:: EXERCISE DETAILS ::
Search the data below for the string "Everest". Extract every line that contains it.

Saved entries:
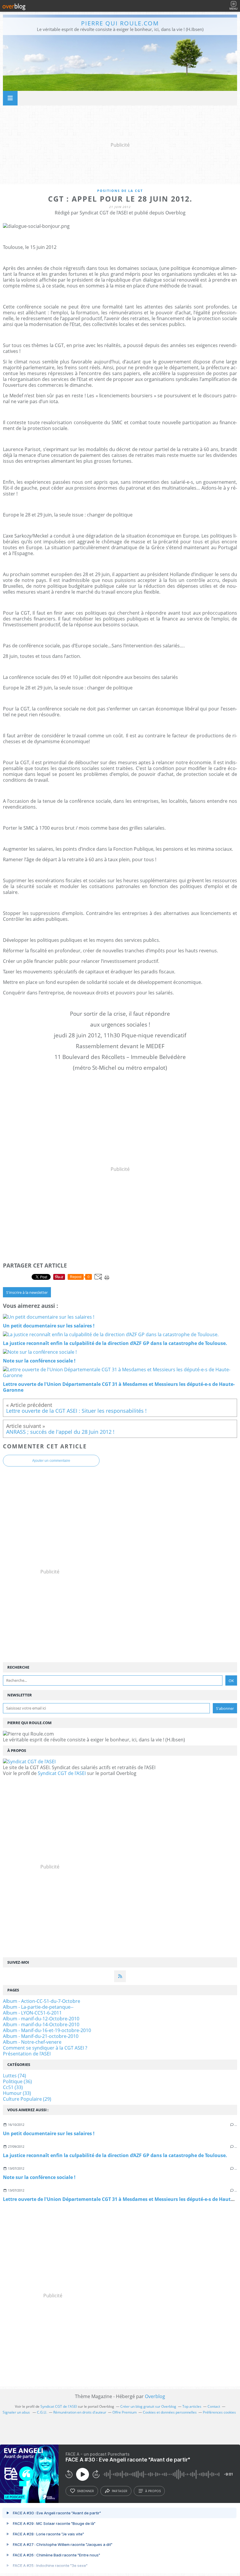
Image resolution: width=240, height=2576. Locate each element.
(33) (13, 2087)
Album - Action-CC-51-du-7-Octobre (41, 2001)
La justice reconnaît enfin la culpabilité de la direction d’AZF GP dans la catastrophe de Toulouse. (115, 2155)
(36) (17, 2081)
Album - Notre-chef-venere (32, 2042)
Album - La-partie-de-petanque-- (38, 2007)
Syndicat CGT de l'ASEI (62, 1773)
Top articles (191, 2406)
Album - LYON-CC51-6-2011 (32, 2013)
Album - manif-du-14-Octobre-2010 (41, 2024)
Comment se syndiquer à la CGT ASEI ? (45, 2048)
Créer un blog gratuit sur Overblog (148, 2406)
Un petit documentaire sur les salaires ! (49, 2133)
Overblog (155, 2396)
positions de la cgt (120, 190)
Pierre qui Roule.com (120, 23)
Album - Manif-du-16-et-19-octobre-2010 (47, 2030)
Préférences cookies (219, 2412)
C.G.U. (42, 2412)
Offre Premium (124, 2412)
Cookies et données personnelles (170, 2412)
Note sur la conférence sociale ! (39, 2177)
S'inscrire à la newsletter (27, 1292)
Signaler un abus (17, 2412)
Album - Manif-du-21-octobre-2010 (40, 2036)
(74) (14, 2075)
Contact (214, 2406)
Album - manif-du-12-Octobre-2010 (41, 2018)
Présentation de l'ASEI (27, 2053)
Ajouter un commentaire (51, 1461)
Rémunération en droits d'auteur (79, 2412)
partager (119, 2491)
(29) (27, 2099)
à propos (153, 2491)
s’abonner (85, 2491)
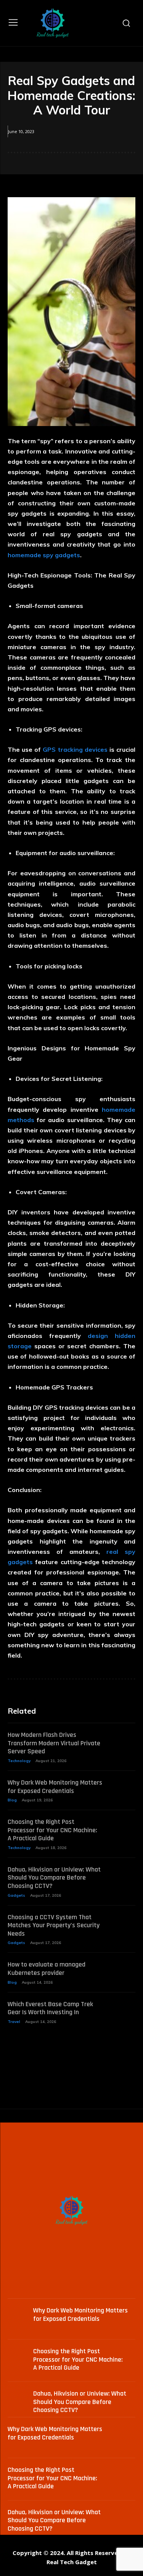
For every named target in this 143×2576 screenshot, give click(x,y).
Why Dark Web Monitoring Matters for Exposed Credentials (55, 1786)
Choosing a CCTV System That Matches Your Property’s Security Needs (54, 1925)
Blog (12, 1800)
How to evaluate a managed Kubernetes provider (46, 1968)
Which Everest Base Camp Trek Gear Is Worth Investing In (50, 2008)
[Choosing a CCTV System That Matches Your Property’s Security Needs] (122, 1922)
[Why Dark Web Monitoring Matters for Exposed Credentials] (122, 1787)
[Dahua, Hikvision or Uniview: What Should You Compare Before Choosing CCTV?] (122, 1874)
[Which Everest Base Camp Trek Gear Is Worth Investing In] (122, 2009)
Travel (14, 2021)
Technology (19, 1760)
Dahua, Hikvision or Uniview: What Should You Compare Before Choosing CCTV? (54, 1877)
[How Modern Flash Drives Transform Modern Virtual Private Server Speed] (122, 1740)
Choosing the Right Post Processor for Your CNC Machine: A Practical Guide (52, 1830)
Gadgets (16, 1895)
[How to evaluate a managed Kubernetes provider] (122, 1969)
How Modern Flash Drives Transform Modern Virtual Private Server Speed (54, 1743)
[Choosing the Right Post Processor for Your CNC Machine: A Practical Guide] (122, 1827)
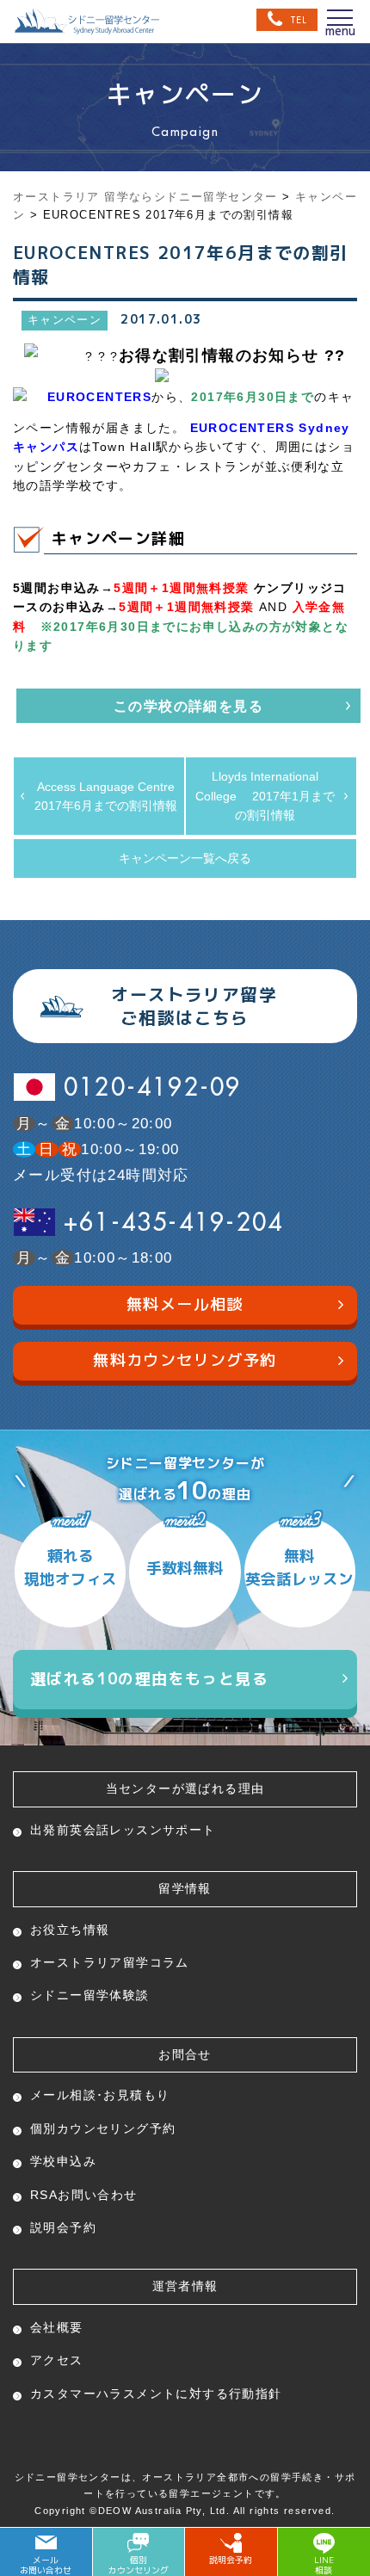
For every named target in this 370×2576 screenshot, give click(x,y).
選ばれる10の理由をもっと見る (149, 1679)
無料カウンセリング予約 (184, 1360)
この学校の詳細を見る (188, 706)
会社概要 (56, 2327)
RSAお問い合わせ (84, 2195)
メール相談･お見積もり (100, 2095)
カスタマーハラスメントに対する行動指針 (156, 2393)
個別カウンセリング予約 (103, 2128)
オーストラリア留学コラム (109, 1962)
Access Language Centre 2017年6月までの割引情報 (109, 796)
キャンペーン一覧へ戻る (185, 858)
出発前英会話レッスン (123, 1830)
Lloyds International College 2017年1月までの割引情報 (265, 795)
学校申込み (63, 2161)
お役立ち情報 (69, 1930)
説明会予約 (63, 2227)
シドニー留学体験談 (90, 1995)
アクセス (56, 2360)
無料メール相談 (185, 1304)
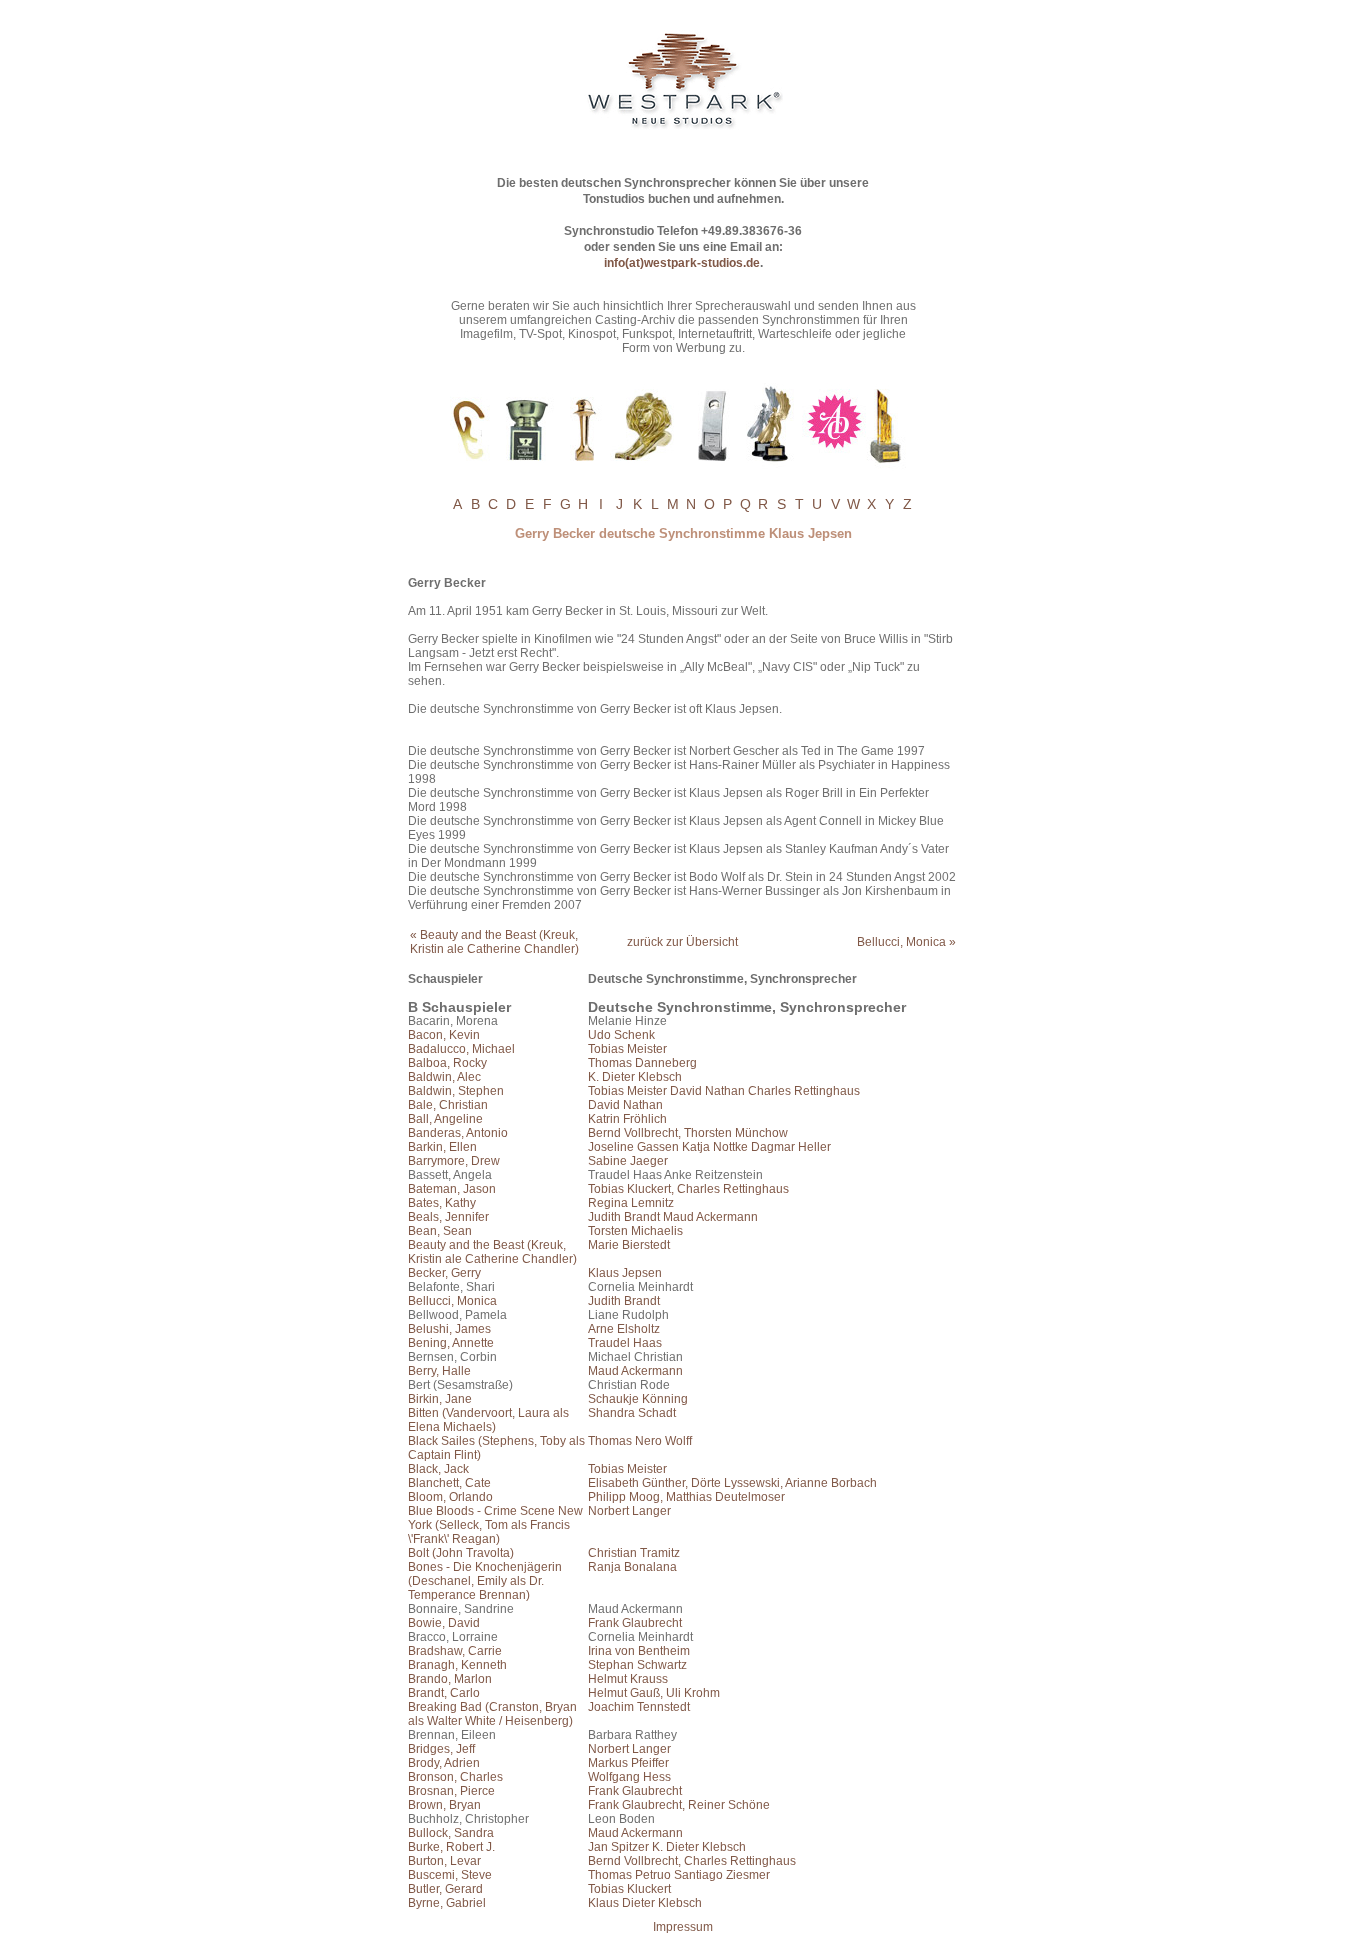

:: OUTPUT FOR THIS EXERCISE ::
Which Everest Base Camp Trek Gear Is Worth Investing In (50, 2008)
[Which Everest Base Camp Trek Gear Is Worth Investing In] (122, 2009)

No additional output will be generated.